As comforting as that is, they shouldn’t imagine that that means that life will be wonderful from this point on out. As they all knew, vines needed to be pruned so that the growth they experience is productive and in the right direction. They should not be surprised that there will be much pruning throughout their lives, transforming them ever closer to the image of the King. Jesus wants to encourage them as well though, so he reminds them that they have already started that process. They are already clean, a word that means much the same thing as "prune." They have gone through much testing and produced good fruit already because they have accepted Jesus’ word, his logos.

Yet, there will always be some who seem to be part of the vineyard but who have not genuinely accepted the life of Christ as their own. Jesus is, perhaps, referring specifically to Judas Iscariot at this point, but there will always be those who do not bear fruit. If the life of Christ is not visible in one’s life (cf. Gal. 5:22-25) then there has to be question whether they are truly part of the true vine. Those that do not surrender their own life and live the one that will bear fruit will be cut off and thrown into the fire, says Jesus, using imagery that comes from Ezekiel 15:3-5.

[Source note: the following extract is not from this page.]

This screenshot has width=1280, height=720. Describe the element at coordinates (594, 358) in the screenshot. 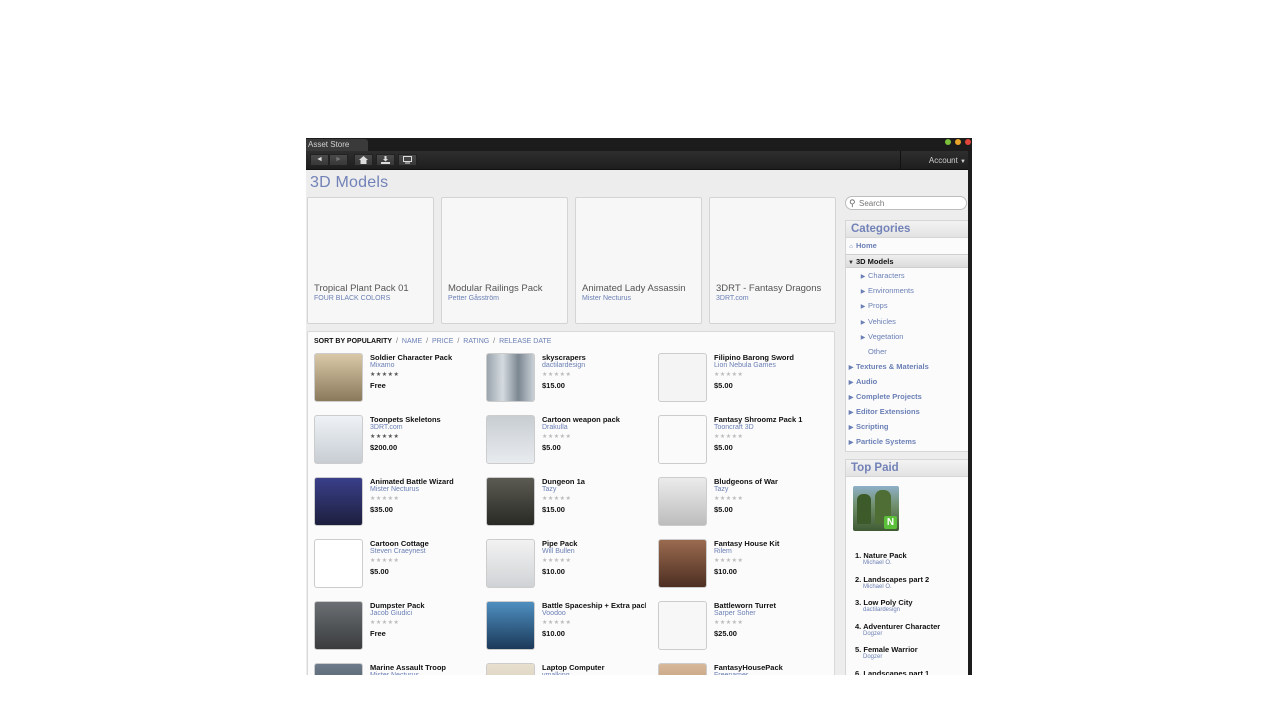

I see `asset-name: skyscrapers` at that location.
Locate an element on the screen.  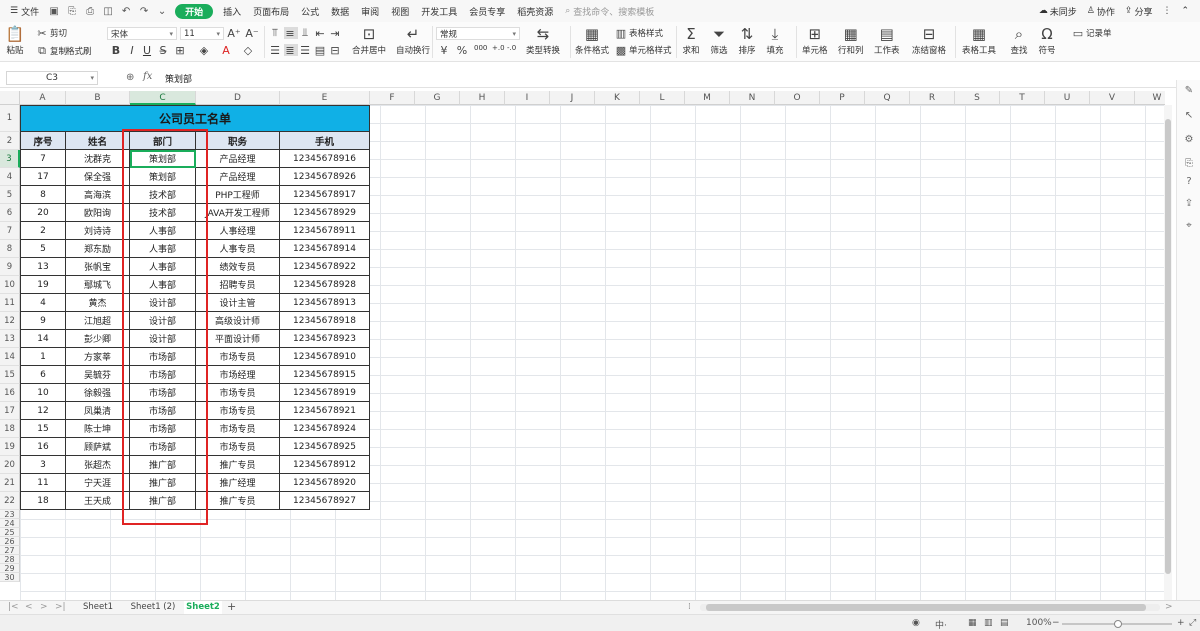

The great and wonderful mystery in all of this is the call to remain in Christ. If we do, he promises that we will bear much fruit (v. 5) and that his logos will remain in us (v. 7). Then we will be slowly transformed so that our desires and will are directed by his and whatever we ask will be done. It is not that Jesus will turn into a divine Santa Claus, but that we will be transformed so that the things we ask for will be things consistent with the life of Christ. The question is, though, how do we remain in him? Certainly we must remain people of prayer, the Word, and worship in ways that genuinely connect us with the will of God. And certainly we need to follow the Scriptures in the constant trek of dying to self or putting off the old, and to live the life of Christ by putting on the new (cf. Eph. 4:20-31). But an equally vital aspect of remaining in Christ is to remain in the community, the body of Christ, that he has formed in his life. The only way to genuinely fulfill all that God has called us to in the life of Christ is to live in a community of those committed to living the life of the new creation and will call us to do the same. We need the other branches to truly remain in the vine but that does not mean that we rely on their strength or ability because they are only there through the power of the Spirit themselves.



Devotional Thought

How comforting is it to know that bearing fruit in the life of Christ rests solely on us staying their and allowing the Spirit to produce that fruit rather than through any effort or ability of our own? Spend some time today praising God for allowing you to be a part of the vine and to bear fruit in Christ.